**Work item**
All of the records should come back exactly as written.

──────────────────────────────

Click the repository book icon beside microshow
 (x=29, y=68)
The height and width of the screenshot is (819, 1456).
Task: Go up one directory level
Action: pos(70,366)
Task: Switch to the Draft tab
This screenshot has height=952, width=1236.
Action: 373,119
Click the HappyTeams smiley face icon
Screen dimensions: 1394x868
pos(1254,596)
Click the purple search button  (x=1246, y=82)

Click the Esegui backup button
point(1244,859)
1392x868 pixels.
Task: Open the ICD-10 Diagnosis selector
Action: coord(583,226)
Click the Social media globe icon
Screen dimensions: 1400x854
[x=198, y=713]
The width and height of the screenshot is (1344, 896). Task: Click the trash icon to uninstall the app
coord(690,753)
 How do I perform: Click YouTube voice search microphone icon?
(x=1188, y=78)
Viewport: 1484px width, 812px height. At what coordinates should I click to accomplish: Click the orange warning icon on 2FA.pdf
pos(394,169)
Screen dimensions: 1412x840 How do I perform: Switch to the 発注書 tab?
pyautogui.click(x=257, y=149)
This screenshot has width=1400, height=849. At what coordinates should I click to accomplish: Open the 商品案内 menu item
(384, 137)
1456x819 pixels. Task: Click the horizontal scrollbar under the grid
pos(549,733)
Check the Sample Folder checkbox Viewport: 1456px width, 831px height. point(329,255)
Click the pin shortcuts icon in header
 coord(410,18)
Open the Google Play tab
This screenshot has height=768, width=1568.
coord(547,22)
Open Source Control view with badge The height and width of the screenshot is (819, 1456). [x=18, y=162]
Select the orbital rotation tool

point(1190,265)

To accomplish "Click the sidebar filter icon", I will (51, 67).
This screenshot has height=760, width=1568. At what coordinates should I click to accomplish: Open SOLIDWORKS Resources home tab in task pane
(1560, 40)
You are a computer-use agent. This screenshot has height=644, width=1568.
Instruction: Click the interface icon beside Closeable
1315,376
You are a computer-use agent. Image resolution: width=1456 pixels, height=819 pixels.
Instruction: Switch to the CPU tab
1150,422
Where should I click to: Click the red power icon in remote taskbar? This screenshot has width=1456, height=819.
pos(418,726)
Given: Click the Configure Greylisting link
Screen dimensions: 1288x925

──────────────────────────────

**Answer for the task**
Click the repository book icon beside microshow
 (x=29, y=68)
The height and width of the screenshot is (819, 1456).
Task: Go up one directory level
Action: pos(70,366)
Task: Switch to the Draft tab
This screenshot has height=952, width=1236.
Action: 373,119
Click the HappyTeams smiley face icon
Screen dimensions: 1394x868
pos(1254,596)
Click the purple search button  (x=1246, y=82)

Click the Esegui backup button
point(1244,859)
1392x868 pixels.
Task: Open the ICD-10 Diagnosis selector
Action: coord(583,226)
Click the Social media globe icon
Screen dimensions: 1400x854
[x=198, y=713]
The width and height of the screenshot is (1344, 896). Task: Click the trash icon to uninstall the app
coord(690,753)
 How do I perform: Click YouTube voice search microphone icon?
(x=1188, y=78)
Viewport: 1484px width, 812px height. At what coordinates should I click to accomplish: Click the orange warning icon on 2FA.pdf
pos(394,169)
Screen dimensions: 1412x840 How do I perform: Switch to the 発注書 tab?
pyautogui.click(x=257, y=149)
This screenshot has width=1400, height=849. At what coordinates should I click to accomplish: Open the 商品案内 menu item
(384, 137)
1456x819 pixels. Task: Click the horizontal scrollbar under the grid
pos(549,733)
Check the Sample Folder checkbox Viewport: 1456px width, 831px height. point(329,255)
Click the pin shortcuts icon in header
 coord(410,18)
Open the Google Play tab
This screenshot has height=768, width=1568.
coord(547,22)
Open Source Control view with badge The height and width of the screenshot is (819, 1456). [x=18, y=162]
Select the orbital rotation tool

point(1190,265)

To accomplish "Click the sidebar filter icon", I will (51, 67).
This screenshot has height=760, width=1568. At what coordinates should I click to accomplish: Open SOLIDWORKS Resources home tab in task pane
(1560, 40)
You are a computer-use agent. This screenshot has height=644, width=1568.
Instruction: Click the interface icon beside Closeable
1315,376
You are a computer-use agent. Image resolution: width=1456 pixels, height=819 pixels.
Instruction: Switch to the CPU tab
1150,422
Where should I click to: Click the red power icon in remote taskbar? This screenshot has width=1456, height=819.
pos(418,726)
Given: Click the Configure Greylisting link
Screen dimensions: 1288x925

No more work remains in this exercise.